The number of foreign workers in the Czech Republic has breached 500,000 for the first time in history, according to new data released last week by the Czech Statistical Office, the Ministry of Labor and Social Affairs, and the Ministry of Industry.
That number has more than tripled since the Czech Republic joined the European Union back in 2004. The amount of foreign workers in the Czech Republic doubled between 2004 and 2008, but began to dip following global economic crises that year.
Since 2011, however, the number has steadily risen.
In recent years, workers from Western European countries have seen the largest percentage rise in the Czech Republic.
Those include an estimated 7,000 German workers, and an additional 15,000 from other European countries including the United Kingdom, France, Italy and Spain. The majority of these include managers and specialists who work in Prague and Brno.
“Many foreign companies have their head office for Central and Eastern Europe in the Czech Republic,” Lukáš Hendrych of consulting firm BDO, who analyzed the data, told Novinky.cz.
“Expatriates are frequently being transferred here, and the attractiveness of the Czech Republic has grown in recent years. Basically, the quality of life has increased, as well as the number of global projects in which foreigners are involved.”
Approximately 80% of foreign workers in the Czech Republic, however – nearly 400,000 – come from Eastern Europe, with Ukrainians, Slovaks, Russians, and Romanians making up the largest percentage of that group.

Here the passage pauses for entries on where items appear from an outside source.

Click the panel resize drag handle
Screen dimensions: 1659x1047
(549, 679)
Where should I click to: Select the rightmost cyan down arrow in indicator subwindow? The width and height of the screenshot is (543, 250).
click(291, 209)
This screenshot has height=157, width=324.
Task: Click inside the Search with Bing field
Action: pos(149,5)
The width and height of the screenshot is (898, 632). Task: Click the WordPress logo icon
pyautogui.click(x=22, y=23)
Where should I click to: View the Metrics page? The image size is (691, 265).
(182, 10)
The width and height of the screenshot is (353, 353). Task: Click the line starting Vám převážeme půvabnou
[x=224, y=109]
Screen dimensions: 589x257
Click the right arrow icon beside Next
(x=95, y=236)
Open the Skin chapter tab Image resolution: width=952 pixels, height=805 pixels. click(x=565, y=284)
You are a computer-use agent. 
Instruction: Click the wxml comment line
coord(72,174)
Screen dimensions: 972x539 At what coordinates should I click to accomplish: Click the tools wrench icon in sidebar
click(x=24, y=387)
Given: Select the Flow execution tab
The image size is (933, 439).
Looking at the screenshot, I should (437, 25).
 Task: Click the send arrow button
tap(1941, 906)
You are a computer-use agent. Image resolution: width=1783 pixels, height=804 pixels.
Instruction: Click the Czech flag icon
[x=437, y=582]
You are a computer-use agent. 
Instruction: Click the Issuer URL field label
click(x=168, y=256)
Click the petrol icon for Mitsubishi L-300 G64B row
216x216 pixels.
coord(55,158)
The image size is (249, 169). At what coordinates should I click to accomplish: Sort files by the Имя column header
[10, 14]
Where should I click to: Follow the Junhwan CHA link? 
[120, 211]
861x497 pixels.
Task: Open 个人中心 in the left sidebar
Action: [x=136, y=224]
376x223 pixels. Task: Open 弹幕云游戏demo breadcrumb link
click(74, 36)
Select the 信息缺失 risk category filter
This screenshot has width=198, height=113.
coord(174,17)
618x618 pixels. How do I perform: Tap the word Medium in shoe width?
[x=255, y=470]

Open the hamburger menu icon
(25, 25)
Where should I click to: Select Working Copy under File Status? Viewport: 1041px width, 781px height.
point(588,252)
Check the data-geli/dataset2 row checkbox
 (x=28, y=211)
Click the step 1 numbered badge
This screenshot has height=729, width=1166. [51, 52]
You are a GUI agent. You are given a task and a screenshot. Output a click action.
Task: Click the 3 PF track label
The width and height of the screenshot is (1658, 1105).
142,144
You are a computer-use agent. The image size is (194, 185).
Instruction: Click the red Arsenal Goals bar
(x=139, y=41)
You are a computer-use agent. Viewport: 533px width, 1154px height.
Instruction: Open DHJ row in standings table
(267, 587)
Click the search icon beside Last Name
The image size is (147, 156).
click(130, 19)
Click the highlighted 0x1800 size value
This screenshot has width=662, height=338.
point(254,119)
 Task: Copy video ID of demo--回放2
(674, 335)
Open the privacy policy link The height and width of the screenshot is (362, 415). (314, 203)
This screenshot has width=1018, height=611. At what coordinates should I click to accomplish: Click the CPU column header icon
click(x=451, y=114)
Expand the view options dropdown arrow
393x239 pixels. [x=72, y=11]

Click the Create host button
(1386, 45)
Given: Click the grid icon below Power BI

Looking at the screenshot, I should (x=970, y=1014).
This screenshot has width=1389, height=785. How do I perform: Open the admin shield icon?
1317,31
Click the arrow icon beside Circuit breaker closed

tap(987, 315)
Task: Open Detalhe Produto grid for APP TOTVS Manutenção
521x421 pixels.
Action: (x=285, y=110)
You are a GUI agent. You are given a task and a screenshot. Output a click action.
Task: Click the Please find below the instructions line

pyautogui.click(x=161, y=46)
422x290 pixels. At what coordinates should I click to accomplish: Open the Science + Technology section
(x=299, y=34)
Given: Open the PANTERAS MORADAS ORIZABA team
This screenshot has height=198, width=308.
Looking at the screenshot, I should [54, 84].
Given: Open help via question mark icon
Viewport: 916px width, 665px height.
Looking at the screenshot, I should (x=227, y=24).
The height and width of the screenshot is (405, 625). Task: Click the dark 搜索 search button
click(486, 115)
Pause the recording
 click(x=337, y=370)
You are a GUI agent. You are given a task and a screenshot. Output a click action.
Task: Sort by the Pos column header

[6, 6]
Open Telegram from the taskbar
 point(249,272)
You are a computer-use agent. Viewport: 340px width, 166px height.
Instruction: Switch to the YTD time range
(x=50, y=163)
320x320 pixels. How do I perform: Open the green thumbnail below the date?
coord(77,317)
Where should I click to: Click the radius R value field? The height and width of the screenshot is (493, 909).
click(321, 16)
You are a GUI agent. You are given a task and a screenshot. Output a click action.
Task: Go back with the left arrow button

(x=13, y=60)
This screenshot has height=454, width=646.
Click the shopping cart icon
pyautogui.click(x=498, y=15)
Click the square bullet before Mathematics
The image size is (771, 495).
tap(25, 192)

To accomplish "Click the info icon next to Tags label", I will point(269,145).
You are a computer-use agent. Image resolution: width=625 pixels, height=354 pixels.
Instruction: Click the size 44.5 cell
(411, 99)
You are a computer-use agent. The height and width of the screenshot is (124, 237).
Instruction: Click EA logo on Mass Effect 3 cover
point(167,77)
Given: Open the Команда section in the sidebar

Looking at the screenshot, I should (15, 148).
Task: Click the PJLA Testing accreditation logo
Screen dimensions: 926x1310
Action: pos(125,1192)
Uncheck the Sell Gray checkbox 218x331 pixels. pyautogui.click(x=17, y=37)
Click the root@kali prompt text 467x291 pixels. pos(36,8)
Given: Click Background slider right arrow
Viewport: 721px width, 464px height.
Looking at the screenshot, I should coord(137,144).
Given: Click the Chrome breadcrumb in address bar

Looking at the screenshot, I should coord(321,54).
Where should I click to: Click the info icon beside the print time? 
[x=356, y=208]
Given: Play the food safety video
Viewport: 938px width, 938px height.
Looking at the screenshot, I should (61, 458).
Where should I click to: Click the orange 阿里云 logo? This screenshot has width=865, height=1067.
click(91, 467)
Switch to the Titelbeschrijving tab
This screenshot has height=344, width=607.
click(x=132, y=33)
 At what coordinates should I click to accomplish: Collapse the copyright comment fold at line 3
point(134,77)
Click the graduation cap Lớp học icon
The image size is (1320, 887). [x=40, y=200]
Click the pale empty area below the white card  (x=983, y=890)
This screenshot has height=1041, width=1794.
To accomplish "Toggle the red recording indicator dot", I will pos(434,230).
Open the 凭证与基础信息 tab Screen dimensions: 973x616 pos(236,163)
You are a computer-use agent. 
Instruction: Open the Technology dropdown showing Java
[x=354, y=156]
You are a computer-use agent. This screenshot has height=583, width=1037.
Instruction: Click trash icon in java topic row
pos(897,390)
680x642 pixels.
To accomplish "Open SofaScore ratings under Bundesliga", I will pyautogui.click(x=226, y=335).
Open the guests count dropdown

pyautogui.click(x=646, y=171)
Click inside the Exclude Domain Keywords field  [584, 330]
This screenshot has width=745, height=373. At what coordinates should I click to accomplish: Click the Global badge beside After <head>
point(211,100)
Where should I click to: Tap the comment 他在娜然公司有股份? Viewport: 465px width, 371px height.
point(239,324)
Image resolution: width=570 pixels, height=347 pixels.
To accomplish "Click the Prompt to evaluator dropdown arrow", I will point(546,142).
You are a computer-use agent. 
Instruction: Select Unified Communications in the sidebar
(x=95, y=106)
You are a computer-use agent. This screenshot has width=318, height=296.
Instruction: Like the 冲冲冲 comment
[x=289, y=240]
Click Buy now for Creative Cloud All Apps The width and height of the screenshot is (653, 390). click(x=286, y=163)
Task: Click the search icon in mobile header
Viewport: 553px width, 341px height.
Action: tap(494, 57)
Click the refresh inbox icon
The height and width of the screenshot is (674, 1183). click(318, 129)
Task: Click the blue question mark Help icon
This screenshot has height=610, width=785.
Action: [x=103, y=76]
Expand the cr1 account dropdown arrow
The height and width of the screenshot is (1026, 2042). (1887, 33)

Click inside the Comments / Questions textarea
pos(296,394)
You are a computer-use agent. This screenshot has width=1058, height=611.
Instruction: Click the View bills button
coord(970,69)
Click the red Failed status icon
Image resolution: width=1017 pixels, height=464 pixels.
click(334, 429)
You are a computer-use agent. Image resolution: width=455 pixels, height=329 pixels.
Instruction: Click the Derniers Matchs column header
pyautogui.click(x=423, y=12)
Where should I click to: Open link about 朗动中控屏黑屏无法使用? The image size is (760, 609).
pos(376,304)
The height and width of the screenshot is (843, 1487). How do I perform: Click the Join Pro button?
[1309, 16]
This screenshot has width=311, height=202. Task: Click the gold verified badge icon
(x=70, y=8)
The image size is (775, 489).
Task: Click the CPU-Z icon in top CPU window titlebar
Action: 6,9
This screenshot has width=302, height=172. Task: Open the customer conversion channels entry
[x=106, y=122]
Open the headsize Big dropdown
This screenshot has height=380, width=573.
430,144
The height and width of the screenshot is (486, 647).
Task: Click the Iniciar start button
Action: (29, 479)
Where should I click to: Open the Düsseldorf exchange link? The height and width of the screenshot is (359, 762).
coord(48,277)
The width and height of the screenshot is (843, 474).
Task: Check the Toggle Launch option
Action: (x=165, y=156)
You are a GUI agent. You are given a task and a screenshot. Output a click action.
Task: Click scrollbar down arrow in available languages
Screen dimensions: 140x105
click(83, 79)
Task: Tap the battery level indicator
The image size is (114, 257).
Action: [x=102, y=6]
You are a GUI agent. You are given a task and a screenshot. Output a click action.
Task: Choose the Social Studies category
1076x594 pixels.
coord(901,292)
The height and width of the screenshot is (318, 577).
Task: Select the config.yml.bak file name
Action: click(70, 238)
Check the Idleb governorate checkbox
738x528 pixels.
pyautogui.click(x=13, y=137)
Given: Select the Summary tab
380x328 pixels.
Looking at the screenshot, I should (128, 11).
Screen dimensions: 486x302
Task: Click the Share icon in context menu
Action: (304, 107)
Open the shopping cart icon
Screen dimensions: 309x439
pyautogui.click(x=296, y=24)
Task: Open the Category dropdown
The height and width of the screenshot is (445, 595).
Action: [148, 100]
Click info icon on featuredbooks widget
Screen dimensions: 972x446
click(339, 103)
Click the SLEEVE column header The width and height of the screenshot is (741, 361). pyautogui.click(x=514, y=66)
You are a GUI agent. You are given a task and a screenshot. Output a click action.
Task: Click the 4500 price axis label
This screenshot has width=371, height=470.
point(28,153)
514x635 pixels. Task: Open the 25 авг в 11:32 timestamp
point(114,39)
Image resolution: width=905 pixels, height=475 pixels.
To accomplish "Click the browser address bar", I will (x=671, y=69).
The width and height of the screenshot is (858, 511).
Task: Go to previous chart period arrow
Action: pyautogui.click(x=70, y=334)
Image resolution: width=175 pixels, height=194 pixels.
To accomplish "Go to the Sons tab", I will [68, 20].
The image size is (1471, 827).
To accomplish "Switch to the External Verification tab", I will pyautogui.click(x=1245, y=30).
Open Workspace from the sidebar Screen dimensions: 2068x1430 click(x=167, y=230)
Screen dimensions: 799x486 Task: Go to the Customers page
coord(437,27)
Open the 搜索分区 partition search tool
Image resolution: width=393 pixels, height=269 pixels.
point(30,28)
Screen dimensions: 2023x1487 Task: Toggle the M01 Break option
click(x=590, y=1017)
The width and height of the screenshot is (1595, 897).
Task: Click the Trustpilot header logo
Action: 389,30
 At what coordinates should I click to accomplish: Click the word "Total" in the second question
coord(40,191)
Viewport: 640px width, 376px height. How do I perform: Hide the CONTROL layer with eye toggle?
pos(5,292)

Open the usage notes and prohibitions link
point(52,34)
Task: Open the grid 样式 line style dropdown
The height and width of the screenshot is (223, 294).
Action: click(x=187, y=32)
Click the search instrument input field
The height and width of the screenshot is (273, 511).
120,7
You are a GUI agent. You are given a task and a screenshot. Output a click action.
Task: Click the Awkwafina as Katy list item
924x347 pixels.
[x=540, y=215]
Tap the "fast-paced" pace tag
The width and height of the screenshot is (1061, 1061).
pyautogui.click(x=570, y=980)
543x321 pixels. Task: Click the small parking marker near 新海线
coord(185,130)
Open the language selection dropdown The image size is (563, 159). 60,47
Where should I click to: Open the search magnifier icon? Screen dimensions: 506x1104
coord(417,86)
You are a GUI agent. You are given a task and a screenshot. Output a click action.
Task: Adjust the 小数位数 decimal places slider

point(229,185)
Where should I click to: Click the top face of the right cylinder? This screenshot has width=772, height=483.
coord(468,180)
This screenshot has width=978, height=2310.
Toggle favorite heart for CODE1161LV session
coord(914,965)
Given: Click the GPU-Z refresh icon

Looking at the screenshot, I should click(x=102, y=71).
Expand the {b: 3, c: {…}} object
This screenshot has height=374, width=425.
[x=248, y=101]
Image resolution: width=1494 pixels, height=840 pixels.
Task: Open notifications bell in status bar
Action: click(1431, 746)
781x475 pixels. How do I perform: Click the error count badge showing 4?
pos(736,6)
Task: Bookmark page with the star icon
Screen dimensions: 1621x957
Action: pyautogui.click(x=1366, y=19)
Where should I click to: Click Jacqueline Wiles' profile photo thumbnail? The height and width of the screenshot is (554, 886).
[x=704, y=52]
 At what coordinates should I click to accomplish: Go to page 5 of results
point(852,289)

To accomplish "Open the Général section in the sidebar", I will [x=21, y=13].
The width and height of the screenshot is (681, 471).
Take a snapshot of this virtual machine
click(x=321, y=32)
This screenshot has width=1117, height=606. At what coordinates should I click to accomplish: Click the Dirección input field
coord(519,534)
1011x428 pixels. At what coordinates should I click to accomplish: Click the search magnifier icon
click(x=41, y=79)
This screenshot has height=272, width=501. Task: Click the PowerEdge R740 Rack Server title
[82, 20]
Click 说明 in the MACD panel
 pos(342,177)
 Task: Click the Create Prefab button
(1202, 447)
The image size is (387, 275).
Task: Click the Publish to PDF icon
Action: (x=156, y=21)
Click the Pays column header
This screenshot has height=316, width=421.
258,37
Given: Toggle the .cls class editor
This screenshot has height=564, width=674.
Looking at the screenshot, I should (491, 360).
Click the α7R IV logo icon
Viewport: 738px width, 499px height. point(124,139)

While the majority of workers from Ukraine, Romania, and other former Soviet bloc countries are often generalized as unskilled labor – with many in the construction and manufacturing industry – the same isn’t true for workers from Russia or Slovakia.
One significant minority among the Czech working population is on the decline. In 2008, there were roughly 50,000 Vietnamese workers in the the Czech Republic, second only to Slovaks; that number has dipped to about 30,000 in 2018.
A 2008 change in the legislation of granting work visas to citizens of Asian countries has been blamed for the decrease in the Vietnamese workforce in the Czech Republic.